Glaubst du vielleicht, daß du dich damit bei ihm beliebt machst?
Warum läßt du ihn nicht sein Gesicht wahren? Er hat dich ja gar nicht um deine Meinung gebeten. Sie interessiert ihn nicht.
Wozu sich also mit ihm herumstreiten? Geh jedem Streit aus dem Weg.»
Geh jedem Streit aus dem Weg! Diese Lehre sollte ich nie vergessen. Ich hatte nicht nur meinen Tischnachbarn vor den Kopf gestoßen, ich hatte auch meinen Freund in eine peinliche Situation gebracht.

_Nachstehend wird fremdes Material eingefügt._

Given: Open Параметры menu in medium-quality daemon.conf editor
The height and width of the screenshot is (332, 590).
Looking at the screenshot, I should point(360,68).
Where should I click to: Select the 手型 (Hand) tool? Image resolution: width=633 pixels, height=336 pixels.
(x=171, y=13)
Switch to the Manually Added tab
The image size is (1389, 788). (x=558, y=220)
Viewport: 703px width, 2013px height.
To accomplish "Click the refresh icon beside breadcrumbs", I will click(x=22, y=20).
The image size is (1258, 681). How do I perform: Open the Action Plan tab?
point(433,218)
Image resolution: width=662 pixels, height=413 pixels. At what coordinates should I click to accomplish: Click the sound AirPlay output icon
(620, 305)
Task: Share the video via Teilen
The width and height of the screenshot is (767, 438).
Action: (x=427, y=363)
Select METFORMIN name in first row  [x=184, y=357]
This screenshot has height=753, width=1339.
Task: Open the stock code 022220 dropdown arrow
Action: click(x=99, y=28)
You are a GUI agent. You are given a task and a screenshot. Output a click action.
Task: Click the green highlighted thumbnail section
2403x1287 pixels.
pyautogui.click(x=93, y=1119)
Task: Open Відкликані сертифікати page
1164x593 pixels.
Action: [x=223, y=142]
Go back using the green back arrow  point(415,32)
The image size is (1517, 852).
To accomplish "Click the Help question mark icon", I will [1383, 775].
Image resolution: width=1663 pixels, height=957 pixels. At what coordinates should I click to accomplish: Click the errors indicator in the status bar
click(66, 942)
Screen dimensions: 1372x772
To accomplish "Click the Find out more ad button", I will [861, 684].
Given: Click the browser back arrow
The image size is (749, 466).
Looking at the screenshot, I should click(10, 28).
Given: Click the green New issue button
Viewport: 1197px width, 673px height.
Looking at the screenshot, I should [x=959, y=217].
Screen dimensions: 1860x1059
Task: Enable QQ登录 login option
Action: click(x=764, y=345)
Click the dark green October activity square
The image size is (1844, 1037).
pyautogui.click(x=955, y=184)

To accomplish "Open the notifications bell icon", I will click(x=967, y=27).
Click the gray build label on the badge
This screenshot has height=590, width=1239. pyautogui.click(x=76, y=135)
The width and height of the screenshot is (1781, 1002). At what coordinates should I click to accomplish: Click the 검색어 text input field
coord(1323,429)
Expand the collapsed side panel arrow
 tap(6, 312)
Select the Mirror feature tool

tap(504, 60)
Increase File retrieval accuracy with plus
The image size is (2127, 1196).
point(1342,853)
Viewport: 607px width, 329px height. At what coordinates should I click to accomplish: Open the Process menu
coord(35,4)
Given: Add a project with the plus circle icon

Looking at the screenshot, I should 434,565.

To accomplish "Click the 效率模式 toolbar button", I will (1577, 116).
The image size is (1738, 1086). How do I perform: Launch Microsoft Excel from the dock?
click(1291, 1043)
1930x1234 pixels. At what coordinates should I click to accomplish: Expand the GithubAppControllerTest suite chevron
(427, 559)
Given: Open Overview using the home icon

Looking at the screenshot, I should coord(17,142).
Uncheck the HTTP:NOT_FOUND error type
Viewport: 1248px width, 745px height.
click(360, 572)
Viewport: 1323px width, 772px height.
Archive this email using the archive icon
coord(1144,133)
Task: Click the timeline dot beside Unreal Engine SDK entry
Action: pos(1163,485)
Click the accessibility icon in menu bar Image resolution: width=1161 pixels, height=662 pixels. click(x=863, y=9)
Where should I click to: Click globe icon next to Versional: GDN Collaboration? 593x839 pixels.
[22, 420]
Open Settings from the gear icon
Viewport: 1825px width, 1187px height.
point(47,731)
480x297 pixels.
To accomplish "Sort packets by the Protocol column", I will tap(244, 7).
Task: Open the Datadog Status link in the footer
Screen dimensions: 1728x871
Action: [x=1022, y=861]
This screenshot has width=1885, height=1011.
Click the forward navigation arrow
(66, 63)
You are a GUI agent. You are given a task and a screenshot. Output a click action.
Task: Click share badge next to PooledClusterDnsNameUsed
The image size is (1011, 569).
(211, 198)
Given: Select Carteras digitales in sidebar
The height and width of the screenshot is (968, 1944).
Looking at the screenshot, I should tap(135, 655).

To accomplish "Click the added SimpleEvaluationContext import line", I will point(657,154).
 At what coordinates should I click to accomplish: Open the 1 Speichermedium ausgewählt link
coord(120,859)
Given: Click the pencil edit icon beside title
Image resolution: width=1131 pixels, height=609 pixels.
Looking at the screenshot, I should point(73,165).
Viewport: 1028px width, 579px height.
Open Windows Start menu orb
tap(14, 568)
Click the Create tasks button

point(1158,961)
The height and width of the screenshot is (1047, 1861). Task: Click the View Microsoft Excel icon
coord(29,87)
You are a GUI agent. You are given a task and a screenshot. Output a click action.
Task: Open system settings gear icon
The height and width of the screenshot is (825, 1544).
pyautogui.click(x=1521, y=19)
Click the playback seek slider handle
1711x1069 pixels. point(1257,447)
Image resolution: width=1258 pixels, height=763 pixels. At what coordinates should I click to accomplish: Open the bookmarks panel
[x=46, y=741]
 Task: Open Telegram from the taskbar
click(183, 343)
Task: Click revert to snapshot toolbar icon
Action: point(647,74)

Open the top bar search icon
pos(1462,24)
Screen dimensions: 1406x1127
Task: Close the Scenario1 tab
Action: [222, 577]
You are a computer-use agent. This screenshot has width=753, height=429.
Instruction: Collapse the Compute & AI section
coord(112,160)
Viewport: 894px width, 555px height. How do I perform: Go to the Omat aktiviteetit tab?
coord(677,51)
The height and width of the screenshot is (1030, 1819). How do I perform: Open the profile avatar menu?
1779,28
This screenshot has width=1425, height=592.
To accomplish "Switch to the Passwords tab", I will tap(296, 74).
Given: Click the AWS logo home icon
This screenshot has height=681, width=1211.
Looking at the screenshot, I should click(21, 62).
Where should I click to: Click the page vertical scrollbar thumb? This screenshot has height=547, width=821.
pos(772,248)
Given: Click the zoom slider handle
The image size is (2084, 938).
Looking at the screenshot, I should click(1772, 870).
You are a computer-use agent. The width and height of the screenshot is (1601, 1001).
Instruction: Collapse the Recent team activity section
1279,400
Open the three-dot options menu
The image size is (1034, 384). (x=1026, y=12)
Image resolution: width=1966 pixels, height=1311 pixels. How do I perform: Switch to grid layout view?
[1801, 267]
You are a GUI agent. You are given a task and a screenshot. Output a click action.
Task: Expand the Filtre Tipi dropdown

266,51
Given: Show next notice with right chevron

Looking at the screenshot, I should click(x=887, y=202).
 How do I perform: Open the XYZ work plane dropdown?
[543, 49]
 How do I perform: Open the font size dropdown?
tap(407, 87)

Es wäre hundertmal besser gewesen, ich hätte den Mund gehalten.
Ich hatte diese Lehre dringend nötig, denn ich war ein unverbesserlicher Rechthaber. Es gab nichts unter der Milchstraße, worüber ich mich in meiner Jugend mit meinem Bruder nicht gestritten hätte. Im College befaßte ich mich mit Logik und Argumentation und gewann manchen Wettbewerb im Debattieren. Man sagt von Besserwissern, sie kämen aus Missouri. Ich wurde dort geboren und man merkte es. Später erteilte ich in New York Unterricht in Debattieren und Argumentieren, und einmal, zu meiner Schande sei's gesagt, hatte ich sogar vor darüber ein Buch zu schreiben. Seither habe ich Tausende von Streitgesprächen und Beweisführungen angehört, kritisiert, mich daran beteiligt, ihre Folgen beobachtet, und zum Schluß bin ich zur Einsicht gekommen, daß es auf der ganzen weiten Welt nur eine Möglichkeit gibt, eine Auseinandersetzung zu einem glücklichen Ende zu bringen, indem man ihr aus dem Weg geht und sie meidet wie die Pest.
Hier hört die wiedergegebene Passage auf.